Your task = Copy each line from the entries that the word "Given" appears in.

Stored data =
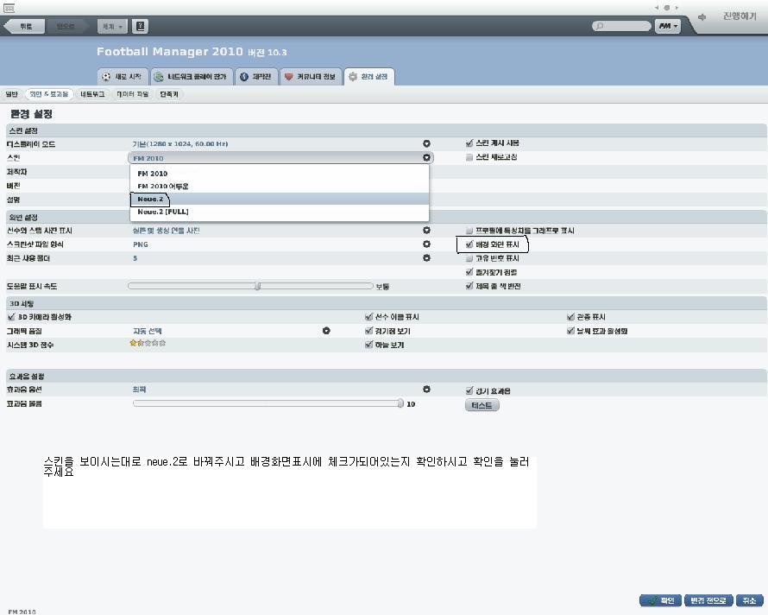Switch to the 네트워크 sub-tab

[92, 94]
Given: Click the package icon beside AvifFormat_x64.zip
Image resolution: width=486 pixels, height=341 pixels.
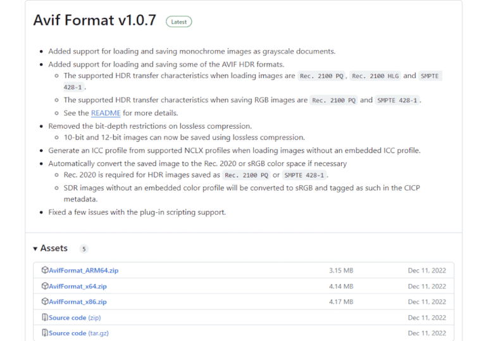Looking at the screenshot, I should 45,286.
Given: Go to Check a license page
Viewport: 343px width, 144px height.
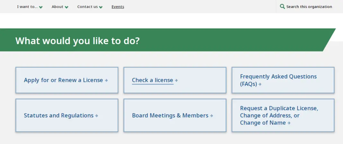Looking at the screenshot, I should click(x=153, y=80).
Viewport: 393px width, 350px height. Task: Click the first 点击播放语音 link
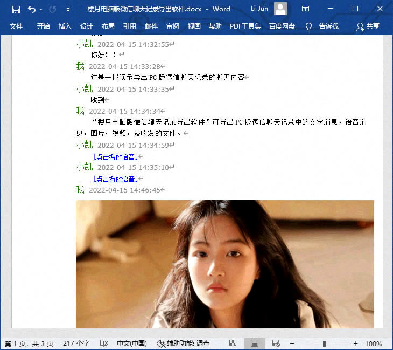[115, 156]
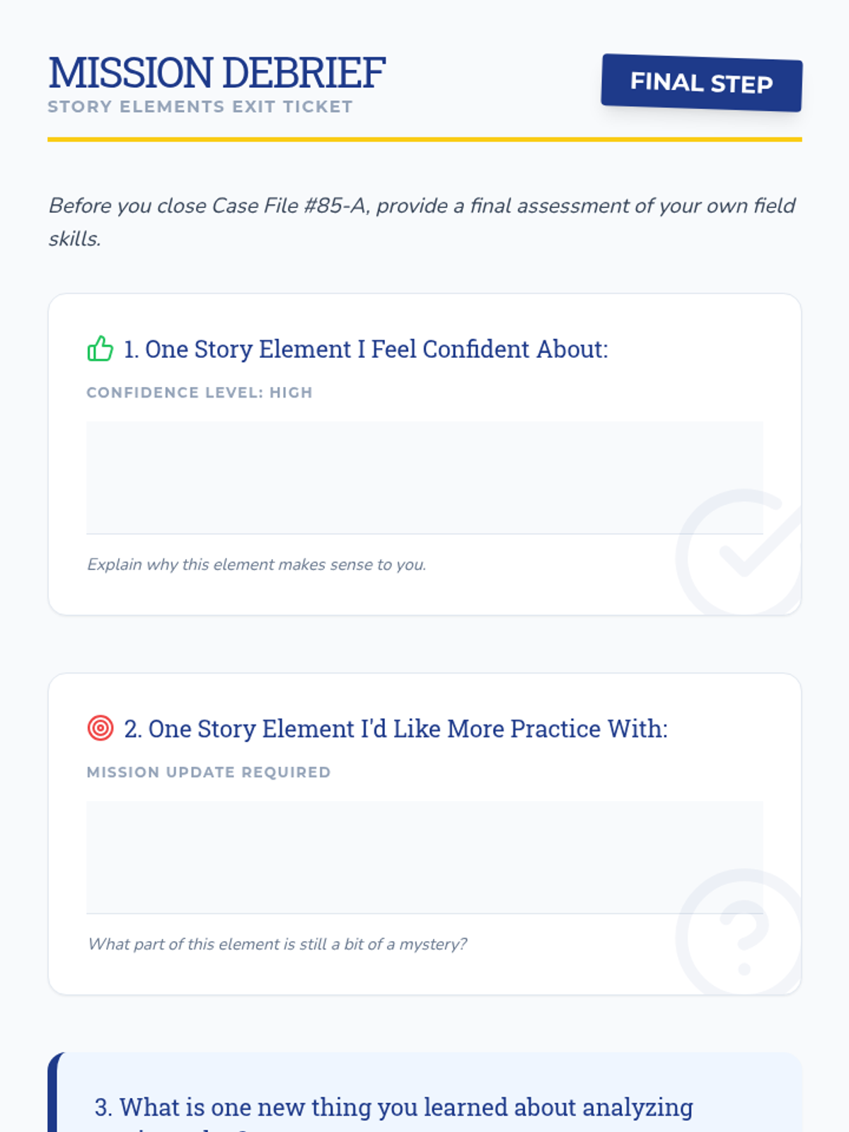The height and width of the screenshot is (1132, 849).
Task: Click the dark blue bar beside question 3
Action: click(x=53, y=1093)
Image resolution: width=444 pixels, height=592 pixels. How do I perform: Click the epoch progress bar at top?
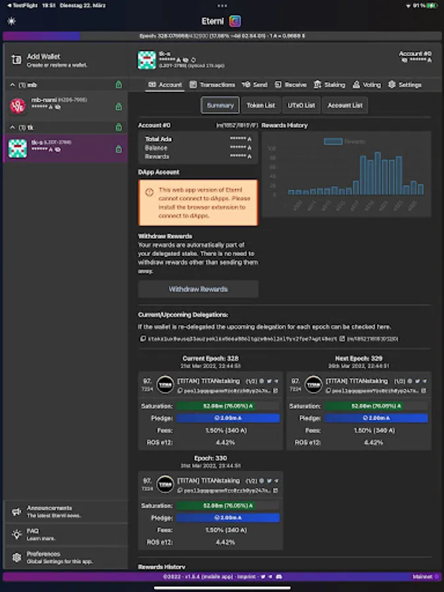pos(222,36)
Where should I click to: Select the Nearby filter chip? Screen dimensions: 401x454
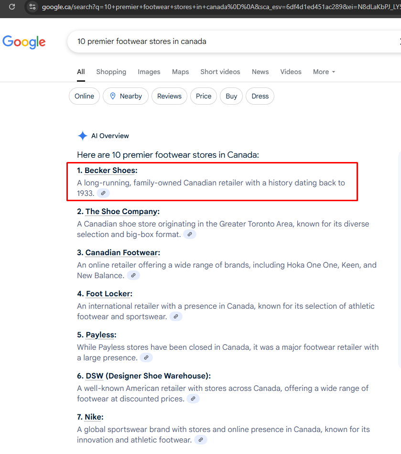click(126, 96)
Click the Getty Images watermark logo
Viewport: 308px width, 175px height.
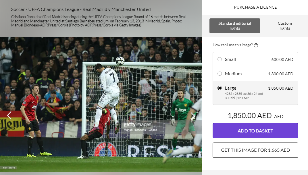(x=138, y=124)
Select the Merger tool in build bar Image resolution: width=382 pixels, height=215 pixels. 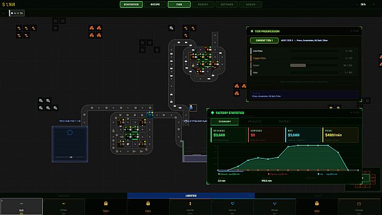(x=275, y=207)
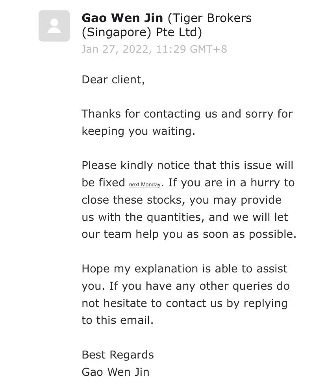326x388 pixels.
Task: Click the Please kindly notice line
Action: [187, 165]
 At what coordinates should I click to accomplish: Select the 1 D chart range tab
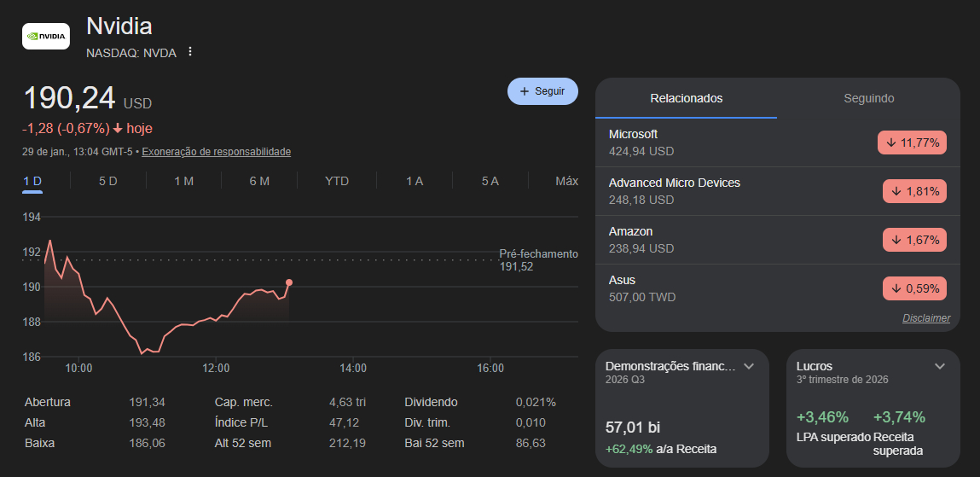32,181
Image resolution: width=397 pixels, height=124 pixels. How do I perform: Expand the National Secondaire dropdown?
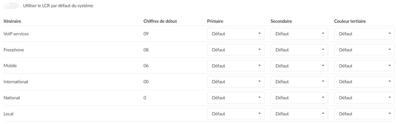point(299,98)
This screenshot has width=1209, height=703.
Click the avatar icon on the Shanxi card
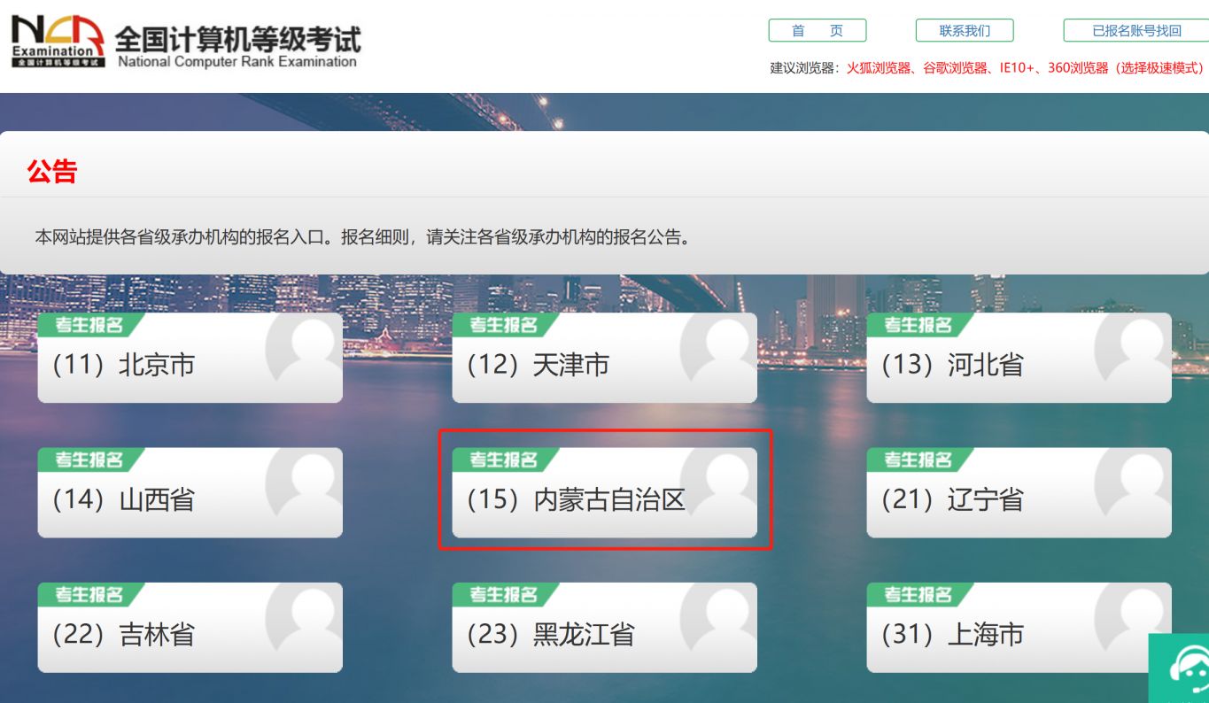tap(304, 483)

Task output =
Given: Click the package icon beside AvifFormat_x64.zip
Given: Go to Check a license page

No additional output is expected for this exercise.